Malgré ce manque de contact avec la civilisation foufounesque, je n’ai pourtant pas réussi à passer au travers du “jean boyfriend”. Non que j’en aie un, mais je sais ce que c’est. C’est donc un doux euphémisme de dire que le phénomène est incontournable.
Partant du principe qu’il y a toujours pire que moi, j’imagine que certaines personnes qui liront ce qui suit ne savent pas, elles, ce qu’est un jean boyfriend. Une remise à niveau s’impose.
Le jean boyfriend, c’est typiquement le jean qu’on aurait pu piquer à son copain (son « boyfriend », donc) dans son armoire. Le jean boyfriend n’est pas ajusté aux courbes féminines, se porte retroussé et accessoirisé de talons super hauts ou d’un petit top tout ce qu’il y a de plus féminin. Le jean boyfriend n’est pas un jean baggy. L’objectif n’est pas de montrer sa culotte petit bateau, ou la raie de ses fesses pour les moins chanceuses. L’objectif n’est pas non plus de passer pour une rappeuse, mais bien d’avoir le même look que Katie Holmes. On tombe là sur un premier paradoxe : Katie Holmes étant des milliards de fois plus grande que Tom Cruise, son jean boyfriend provient-il réellement de la garde robe de Tom ? Je doute et je m’interroge. Et cela m’amène tout naturellement à mon sujet.
JE M’INSURGE CONTRE LE JEAN BOYFRIEND.
Oui Madame.

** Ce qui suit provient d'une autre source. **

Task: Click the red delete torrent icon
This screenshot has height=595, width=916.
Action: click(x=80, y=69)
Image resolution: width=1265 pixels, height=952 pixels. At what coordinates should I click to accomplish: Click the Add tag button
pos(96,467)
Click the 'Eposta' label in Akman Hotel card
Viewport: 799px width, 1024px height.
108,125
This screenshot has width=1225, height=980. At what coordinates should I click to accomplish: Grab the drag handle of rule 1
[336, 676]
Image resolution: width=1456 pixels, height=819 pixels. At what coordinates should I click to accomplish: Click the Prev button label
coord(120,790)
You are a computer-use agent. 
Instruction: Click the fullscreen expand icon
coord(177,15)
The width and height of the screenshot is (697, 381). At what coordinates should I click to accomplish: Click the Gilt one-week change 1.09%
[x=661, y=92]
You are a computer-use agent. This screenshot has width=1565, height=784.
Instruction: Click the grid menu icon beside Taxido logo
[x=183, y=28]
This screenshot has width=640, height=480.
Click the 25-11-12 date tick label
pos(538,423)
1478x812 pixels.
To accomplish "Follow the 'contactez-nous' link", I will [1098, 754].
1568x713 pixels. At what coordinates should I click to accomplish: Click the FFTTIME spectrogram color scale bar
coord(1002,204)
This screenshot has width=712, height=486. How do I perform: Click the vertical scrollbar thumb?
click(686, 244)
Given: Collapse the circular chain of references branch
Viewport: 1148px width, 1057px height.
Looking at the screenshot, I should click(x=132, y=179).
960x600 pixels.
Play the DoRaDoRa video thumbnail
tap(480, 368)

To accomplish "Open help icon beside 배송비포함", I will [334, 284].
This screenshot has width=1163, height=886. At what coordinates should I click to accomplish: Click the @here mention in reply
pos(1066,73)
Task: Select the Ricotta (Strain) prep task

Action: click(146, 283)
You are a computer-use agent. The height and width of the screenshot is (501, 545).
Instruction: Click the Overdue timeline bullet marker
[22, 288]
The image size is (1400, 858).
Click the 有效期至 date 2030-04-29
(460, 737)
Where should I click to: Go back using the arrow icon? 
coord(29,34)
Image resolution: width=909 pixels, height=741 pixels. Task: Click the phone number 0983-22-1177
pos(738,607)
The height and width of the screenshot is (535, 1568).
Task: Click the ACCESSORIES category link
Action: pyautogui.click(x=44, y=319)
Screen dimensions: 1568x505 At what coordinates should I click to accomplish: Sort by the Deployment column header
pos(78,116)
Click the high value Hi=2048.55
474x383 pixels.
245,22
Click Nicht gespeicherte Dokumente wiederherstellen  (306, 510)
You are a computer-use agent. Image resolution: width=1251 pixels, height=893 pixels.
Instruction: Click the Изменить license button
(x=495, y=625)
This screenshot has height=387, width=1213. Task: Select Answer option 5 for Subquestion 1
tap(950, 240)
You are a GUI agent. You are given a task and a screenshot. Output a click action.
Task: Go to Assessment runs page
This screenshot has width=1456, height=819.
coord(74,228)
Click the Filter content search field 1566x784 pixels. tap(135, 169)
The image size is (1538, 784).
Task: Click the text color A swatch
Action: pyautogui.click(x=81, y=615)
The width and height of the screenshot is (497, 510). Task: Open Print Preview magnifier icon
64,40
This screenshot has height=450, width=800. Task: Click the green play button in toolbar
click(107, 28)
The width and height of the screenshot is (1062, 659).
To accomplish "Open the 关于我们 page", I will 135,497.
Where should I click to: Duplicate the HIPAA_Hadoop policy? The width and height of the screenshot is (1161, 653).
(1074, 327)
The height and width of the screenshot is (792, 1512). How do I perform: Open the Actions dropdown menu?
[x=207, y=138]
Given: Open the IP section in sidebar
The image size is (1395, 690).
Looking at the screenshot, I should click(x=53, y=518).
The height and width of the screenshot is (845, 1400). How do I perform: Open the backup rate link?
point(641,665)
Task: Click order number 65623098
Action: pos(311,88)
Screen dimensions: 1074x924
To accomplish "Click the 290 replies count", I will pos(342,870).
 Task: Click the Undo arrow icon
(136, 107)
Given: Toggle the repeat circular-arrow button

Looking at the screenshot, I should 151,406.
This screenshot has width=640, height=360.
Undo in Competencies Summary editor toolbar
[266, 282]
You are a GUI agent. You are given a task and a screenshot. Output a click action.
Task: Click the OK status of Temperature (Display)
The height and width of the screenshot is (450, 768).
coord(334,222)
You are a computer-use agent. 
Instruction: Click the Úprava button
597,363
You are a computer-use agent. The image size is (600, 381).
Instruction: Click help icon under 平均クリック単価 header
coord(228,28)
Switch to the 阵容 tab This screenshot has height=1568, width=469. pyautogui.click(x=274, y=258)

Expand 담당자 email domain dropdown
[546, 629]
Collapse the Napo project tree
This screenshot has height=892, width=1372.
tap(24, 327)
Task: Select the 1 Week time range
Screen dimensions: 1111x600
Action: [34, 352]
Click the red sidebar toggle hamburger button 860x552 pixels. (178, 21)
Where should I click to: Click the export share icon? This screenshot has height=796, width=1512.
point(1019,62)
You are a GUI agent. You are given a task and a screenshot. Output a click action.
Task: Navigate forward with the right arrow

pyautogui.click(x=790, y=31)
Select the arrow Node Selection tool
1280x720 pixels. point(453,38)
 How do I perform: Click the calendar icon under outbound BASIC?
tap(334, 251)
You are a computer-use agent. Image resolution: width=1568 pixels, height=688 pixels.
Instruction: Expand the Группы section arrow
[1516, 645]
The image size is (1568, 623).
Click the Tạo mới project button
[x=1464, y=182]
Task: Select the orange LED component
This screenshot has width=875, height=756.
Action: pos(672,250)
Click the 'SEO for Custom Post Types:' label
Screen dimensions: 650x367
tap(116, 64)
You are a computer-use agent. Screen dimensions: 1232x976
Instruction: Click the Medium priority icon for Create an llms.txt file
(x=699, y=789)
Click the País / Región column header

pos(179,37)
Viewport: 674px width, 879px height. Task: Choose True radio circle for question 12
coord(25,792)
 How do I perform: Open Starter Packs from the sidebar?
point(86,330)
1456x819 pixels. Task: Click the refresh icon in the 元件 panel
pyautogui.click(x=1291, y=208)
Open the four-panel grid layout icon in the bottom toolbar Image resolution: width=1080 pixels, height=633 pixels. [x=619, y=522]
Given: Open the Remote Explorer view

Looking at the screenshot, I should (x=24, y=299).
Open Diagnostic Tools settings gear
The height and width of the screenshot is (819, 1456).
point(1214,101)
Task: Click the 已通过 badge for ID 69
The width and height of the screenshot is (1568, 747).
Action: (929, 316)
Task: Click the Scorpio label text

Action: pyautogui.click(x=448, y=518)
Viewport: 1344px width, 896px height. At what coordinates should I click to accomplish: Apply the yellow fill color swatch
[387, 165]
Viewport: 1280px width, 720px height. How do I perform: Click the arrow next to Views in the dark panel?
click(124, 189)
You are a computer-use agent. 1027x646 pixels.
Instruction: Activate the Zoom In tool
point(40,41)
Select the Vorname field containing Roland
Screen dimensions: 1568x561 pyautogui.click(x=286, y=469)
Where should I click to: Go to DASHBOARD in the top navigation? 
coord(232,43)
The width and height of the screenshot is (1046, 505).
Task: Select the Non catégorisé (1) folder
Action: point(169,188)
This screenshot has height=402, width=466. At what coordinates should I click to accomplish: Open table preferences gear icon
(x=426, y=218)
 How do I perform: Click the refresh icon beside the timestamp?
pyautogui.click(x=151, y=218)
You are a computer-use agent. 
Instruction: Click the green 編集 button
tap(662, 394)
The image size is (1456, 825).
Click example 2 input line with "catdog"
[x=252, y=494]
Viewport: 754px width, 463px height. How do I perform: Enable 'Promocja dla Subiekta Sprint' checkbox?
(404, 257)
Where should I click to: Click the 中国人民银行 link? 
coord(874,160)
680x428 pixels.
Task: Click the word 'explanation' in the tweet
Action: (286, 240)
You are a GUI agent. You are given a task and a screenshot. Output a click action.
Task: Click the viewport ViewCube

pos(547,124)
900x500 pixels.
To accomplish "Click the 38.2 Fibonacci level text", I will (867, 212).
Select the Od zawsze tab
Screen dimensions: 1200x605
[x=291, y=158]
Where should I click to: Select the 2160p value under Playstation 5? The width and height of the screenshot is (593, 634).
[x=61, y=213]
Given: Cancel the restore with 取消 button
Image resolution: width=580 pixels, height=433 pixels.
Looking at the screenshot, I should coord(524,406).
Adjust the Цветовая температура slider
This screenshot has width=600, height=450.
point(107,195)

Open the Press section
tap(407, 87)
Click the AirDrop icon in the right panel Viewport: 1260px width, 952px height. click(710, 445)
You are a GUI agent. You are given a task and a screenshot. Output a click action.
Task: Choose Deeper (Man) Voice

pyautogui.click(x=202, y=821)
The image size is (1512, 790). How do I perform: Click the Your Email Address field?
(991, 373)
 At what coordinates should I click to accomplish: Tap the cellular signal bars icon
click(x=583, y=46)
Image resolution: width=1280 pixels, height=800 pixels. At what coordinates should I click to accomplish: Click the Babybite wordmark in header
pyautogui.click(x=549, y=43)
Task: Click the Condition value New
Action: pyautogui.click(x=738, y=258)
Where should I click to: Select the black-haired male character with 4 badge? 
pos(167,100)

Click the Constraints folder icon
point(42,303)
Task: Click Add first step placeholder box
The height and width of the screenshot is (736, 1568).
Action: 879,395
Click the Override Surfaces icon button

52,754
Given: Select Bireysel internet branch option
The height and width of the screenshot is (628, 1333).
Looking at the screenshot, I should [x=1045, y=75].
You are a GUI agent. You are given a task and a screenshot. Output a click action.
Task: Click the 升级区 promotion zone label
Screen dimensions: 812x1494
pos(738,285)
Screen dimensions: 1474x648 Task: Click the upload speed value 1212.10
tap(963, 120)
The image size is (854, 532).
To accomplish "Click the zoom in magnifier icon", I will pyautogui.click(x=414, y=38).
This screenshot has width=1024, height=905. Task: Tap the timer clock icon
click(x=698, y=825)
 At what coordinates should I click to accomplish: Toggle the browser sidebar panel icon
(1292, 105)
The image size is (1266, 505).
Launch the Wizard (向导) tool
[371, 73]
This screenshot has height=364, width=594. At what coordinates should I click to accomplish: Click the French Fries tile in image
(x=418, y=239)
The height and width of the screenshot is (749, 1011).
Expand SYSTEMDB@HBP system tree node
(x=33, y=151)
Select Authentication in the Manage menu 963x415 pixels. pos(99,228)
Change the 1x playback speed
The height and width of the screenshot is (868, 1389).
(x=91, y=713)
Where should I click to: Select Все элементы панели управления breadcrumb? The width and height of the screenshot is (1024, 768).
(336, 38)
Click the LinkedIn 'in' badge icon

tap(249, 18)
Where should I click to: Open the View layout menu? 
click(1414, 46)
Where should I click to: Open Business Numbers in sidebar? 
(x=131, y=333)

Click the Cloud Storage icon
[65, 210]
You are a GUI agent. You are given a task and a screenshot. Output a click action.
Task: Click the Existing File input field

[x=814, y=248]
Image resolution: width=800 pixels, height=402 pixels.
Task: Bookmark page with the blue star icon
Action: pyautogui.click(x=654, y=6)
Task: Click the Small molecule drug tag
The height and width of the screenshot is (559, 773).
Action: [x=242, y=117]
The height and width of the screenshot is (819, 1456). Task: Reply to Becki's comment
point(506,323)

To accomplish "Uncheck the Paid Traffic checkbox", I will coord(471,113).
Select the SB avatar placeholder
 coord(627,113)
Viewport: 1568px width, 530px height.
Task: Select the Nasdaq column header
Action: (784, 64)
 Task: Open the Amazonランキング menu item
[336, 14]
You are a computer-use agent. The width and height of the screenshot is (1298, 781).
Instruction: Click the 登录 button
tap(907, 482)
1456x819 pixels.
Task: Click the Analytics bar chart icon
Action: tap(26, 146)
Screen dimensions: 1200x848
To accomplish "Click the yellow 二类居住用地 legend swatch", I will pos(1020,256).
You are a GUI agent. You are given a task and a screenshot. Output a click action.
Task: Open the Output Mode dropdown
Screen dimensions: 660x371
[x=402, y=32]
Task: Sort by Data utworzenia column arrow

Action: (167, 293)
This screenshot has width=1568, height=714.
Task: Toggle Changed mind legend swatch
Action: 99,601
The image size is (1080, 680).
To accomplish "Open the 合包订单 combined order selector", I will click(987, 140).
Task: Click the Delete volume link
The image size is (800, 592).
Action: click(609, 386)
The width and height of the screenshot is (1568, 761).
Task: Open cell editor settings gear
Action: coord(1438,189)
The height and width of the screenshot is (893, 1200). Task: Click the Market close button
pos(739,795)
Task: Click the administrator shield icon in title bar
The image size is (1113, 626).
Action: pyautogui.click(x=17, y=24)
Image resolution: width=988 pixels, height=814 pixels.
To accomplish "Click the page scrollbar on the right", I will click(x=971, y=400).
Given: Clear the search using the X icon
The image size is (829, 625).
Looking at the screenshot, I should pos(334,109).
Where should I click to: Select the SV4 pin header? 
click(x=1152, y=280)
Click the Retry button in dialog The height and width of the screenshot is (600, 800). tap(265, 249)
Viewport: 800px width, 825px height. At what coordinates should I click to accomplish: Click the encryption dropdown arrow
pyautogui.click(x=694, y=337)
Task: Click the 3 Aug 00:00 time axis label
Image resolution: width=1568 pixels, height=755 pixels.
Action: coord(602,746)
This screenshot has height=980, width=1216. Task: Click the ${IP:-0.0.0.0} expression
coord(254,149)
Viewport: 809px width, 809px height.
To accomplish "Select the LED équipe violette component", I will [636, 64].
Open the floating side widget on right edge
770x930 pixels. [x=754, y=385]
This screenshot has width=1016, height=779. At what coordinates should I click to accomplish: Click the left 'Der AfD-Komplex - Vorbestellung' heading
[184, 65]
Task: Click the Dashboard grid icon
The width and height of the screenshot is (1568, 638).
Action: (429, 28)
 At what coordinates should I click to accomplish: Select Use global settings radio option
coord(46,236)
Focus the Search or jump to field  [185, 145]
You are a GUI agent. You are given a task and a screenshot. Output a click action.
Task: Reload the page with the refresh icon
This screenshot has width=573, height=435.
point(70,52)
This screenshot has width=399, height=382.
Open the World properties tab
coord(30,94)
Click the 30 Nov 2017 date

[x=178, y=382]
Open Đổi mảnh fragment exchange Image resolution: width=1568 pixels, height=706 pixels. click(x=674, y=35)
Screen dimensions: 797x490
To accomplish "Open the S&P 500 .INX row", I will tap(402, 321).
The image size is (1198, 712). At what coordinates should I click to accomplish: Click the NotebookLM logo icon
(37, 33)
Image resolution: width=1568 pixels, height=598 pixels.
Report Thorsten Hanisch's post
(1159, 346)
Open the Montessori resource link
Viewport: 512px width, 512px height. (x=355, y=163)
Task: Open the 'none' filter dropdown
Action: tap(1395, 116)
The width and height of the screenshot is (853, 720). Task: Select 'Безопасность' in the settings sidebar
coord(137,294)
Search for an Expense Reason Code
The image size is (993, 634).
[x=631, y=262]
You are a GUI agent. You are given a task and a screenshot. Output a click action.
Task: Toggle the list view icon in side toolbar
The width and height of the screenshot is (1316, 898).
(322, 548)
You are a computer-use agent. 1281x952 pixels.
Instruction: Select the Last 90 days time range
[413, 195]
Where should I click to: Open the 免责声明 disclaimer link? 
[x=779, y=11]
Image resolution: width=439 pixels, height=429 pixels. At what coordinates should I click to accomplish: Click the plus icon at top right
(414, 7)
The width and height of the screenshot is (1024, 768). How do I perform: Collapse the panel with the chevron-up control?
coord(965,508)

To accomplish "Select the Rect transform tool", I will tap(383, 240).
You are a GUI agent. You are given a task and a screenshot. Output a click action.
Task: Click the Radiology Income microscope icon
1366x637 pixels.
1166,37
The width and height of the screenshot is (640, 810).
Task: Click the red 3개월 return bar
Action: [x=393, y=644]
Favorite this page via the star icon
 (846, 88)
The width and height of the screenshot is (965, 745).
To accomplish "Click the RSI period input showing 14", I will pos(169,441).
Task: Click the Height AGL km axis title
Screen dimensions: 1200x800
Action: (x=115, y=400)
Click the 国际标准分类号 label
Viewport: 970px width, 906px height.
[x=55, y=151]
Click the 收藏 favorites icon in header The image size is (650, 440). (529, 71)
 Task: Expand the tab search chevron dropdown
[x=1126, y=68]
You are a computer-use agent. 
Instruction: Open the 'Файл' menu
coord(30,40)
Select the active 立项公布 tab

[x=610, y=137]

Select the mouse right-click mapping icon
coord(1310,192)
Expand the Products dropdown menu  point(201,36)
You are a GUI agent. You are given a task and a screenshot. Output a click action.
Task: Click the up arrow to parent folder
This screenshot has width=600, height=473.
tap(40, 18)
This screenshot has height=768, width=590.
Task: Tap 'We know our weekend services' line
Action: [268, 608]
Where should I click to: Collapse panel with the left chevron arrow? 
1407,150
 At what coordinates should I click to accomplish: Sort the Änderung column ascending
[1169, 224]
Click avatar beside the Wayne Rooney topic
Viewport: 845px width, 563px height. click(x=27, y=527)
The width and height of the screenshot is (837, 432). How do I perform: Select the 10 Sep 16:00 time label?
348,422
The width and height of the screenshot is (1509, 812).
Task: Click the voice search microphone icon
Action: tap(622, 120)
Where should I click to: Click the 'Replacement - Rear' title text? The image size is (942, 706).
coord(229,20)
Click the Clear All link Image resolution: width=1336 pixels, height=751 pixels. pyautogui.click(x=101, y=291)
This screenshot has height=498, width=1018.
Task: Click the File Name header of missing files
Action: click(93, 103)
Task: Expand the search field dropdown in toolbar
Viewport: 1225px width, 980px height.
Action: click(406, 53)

Est-ce que je suis la seule à être plus grande et plus large que mon copain ? Non !
Mettons nous en situation quelques instants, vous comprendrez mieux où je veux en venir :
Je suis tranquillement installée dans mon canapé rouge. Je viens de feuilleter le dernier Marie Claire et pour ne pas mourir trop bête, je décide de faire l’expérience “boyfriend”. Je repose mon canard sur la table basse du salon. Je mets en fond sonore Pretty Woman de Roy Obison. Je me dirige malicieusement vers le dressing, côté gauche, le côté de mon copain. Je jette mon dévolu sur son petit jean délavé H&M, celui qui lui fait des jolies fesses. Quitte à s’amuser, autant le faire avec un denim que j’aime bien.
Je passe une jambe, puis la seconde. Jusque-là, tout va bien. Les pieds et les chevilles passent. Puis je remonte la toile au rythme de la musique. Aïe, ça coince sur les hanches. Je me vois contrainte et forcée de m’arrêter en bout de chemin. La braguette reste ouverte sur mon ventre et je n’envisage même pas de m’attaquer au bouton. Ce n’est pas grave, le jean restera comme ça. Heureusement, je porte un t-shirt ample, ça masquera cette petite erreur de parcours le temps des essayages.
Je me tortille jusqu’au miroir de la chambre et je m’aperçois avec horreur que le jean m’arrive juste au-dessus des chevilles, alors que je n’ai même pas fait de revers. On est très loin du jean boyfriend. Tout ce que je vois dans la glace, c’est moi, dans un jean slim version pêche aux moules. J’ai l’impression d’avoir piqué le fute de ma cousine de 12 ans. La honte totale.
J’aimerais bien savoir qui est la greluche qui a eu l’idée d’appeler ce putain de jean “boyfriend”. Dans mon couple, c’est mon mec qui peut me piquer mes pantalons et les customiser avec une paire de bretelles et des revers XXL. Je vais aller voir toutes les modeuses et leur casser la gueule à la récré. Faudrait revoir votre copie mesdemoiselles et vous renseigner sur le jean girlfriend. C’est la tendance de demain.